Open nawtrey opened 4 years ago

nawtrey commented 4 years ago

The idea is to use the new precedent set by kda.calculate_thermo_force() of incorporating the string-to-SymPy conversions into the calculation functions themselves instead of having separate functions for this. The original idea was to give the user the maximum amount of flexibility possible, but now it seems giving access to the string versions of functions doesn't really add any value. It would be simpler from a user's perspective to be given the SymPy functions that can then be substituted/simplified and converted to lambda functions.

nawtrey commented 4 years ago

Another reason to do this is that it is not straightforward for a user to go from a set of string functions to the final SymPy function they are looking for, but it is easy to go from a SymPy function back to a string. Simply cast any SymPy function as a string and you will get back your string function.

nawtrey commented 6 months ago

Perhaps a more ambitious goal would be to handle all the expression creation with sympy (instead of constructing expressions as strings and parsing them with sympy.parser.parse_expr()). This is actually what they recommend in their "best practices". My only concern would be an increase in run time or memory usage, but I think it would be easy to make the change and compare.

nawtrey commented 1 month ago

This is actually a simple conversion in terms of code and only comes at a small cost to performance. There are some key benefits to doing this, some of which are highlighted by the SymPy folks themselves (see here).

I don't think I need to provide much motivation here, but basically we should be building our expressions in terms of sympy.symbols from the very beginning. This is the pythonic way to build algebraic expressions (they discuss some pitfalls of using parse_expr on string functions) and allows us to enforce assumptions about our parameters (i.e. k12, k21 = symbols('k_{12} k_{21}', real=True, positive=True)). There are some smaller benefits, like the ability to retrieve the list of variables from an expression very easily.

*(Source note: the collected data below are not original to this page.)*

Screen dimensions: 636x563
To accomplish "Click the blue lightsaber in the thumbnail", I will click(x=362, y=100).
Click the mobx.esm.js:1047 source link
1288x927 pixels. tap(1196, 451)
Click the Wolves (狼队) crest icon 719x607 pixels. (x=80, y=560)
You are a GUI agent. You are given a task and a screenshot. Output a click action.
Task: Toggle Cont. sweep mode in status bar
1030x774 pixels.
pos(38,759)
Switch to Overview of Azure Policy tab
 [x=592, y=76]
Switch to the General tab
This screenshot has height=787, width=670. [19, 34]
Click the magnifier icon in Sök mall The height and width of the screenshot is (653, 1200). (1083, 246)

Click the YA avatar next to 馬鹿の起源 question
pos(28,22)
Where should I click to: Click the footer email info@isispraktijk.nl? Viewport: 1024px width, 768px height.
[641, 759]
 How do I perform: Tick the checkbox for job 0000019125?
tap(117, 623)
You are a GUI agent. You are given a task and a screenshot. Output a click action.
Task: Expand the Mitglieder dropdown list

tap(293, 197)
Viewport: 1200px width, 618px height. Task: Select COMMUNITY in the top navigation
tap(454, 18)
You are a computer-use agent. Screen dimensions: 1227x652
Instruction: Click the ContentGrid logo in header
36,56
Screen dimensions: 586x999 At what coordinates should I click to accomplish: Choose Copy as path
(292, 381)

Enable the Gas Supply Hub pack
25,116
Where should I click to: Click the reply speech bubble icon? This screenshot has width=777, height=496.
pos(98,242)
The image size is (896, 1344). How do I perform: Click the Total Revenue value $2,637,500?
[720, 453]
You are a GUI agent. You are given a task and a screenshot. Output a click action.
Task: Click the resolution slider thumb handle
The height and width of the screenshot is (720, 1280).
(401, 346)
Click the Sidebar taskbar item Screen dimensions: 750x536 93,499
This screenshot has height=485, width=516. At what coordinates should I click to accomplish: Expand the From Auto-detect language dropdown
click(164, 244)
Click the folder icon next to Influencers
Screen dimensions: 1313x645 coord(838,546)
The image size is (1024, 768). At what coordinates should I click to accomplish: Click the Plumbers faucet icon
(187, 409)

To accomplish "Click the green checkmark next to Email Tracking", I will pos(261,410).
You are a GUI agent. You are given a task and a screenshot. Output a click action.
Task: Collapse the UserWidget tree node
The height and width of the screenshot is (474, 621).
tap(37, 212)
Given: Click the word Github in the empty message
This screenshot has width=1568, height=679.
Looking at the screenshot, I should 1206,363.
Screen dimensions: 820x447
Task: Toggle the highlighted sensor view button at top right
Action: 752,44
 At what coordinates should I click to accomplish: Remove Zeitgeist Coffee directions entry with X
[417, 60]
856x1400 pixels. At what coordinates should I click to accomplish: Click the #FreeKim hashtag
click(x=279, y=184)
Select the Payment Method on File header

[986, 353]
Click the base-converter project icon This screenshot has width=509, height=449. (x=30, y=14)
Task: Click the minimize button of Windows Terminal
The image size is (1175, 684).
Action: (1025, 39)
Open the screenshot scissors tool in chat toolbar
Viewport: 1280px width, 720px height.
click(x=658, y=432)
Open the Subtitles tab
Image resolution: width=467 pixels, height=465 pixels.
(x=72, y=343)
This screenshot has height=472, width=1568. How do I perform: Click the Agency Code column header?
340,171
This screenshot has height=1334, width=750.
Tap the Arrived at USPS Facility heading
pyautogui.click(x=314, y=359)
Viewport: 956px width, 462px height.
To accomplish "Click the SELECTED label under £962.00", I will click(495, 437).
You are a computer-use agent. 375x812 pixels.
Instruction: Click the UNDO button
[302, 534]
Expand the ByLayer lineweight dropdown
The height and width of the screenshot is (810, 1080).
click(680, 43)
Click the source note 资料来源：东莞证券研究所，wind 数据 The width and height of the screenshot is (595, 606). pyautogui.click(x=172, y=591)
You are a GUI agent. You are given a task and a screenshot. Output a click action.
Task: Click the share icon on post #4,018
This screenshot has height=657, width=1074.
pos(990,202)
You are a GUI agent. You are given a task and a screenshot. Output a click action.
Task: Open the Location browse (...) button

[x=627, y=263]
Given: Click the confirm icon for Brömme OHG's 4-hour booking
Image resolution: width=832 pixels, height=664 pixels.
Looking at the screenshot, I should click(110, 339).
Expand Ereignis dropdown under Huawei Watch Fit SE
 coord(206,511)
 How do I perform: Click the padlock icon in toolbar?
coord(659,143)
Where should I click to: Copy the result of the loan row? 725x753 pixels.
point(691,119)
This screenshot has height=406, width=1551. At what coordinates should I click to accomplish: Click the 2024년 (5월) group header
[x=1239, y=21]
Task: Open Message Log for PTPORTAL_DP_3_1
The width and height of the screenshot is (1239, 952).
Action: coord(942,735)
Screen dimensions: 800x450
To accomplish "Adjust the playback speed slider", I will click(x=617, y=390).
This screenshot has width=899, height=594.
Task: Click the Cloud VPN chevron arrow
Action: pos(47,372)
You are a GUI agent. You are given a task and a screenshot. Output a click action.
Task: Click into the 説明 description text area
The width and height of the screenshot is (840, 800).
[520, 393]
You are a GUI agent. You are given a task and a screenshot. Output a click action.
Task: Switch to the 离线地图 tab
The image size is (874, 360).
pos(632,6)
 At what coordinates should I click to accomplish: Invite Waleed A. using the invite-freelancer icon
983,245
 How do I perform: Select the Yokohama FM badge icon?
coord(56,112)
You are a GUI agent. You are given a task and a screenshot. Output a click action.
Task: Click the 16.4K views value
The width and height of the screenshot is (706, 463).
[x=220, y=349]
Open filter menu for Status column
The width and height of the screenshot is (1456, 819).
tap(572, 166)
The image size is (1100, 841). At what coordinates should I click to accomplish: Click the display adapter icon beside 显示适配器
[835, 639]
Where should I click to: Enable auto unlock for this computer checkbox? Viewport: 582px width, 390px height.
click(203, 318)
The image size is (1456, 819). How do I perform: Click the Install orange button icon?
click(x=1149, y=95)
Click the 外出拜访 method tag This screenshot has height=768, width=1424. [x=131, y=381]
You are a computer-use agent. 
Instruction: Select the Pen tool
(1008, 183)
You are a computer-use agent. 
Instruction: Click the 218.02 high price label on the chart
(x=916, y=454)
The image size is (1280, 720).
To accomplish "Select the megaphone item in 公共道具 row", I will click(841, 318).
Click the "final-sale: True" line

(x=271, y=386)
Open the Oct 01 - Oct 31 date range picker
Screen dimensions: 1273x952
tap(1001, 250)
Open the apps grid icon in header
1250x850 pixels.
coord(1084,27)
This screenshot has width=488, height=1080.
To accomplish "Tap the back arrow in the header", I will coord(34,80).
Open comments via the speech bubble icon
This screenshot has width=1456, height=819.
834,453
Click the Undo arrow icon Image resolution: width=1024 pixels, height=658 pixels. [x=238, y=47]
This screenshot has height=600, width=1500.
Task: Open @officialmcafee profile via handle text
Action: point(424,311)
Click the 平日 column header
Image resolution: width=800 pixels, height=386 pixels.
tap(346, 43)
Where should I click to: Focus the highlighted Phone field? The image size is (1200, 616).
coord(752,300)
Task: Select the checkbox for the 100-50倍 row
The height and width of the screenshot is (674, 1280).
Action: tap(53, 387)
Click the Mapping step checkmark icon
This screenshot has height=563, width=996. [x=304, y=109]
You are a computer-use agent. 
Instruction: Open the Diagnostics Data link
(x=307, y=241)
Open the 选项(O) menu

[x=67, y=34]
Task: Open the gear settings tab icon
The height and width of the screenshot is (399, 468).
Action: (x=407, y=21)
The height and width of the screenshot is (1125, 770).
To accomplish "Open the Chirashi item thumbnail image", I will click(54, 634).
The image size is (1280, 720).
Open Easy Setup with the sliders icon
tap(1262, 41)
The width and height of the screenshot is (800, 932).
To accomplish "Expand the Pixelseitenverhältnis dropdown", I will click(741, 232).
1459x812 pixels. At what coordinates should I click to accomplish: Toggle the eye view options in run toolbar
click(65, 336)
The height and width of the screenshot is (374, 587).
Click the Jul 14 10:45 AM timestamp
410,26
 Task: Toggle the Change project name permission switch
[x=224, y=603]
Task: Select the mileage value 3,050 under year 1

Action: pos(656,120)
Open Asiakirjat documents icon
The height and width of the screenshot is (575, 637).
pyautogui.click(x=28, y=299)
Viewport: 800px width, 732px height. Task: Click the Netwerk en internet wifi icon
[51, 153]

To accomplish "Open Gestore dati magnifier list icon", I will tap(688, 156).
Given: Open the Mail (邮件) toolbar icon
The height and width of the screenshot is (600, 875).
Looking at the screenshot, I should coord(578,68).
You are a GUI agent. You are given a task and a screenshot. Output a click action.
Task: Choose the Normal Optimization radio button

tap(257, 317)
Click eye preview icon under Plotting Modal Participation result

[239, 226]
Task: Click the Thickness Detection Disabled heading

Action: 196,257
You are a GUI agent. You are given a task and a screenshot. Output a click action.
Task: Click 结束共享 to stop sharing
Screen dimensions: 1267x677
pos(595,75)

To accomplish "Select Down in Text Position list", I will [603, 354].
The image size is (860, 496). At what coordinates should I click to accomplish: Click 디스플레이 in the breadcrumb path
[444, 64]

Once converted, we can likely remove the entire expressions.py module since it will be completely unnecessary. Even longer term it would be nice to switch everything to use symbolic=True as the default, and remove all numeric calculations from our code. Numeric evaluations can always be performed on KDA expressions once they have been lambified, and that should be the encouraged procedure if numerical outputs are needed.

Unfortunately we will have to wait to implement these changes to make sure master is able to run the kda manuscript code for some time.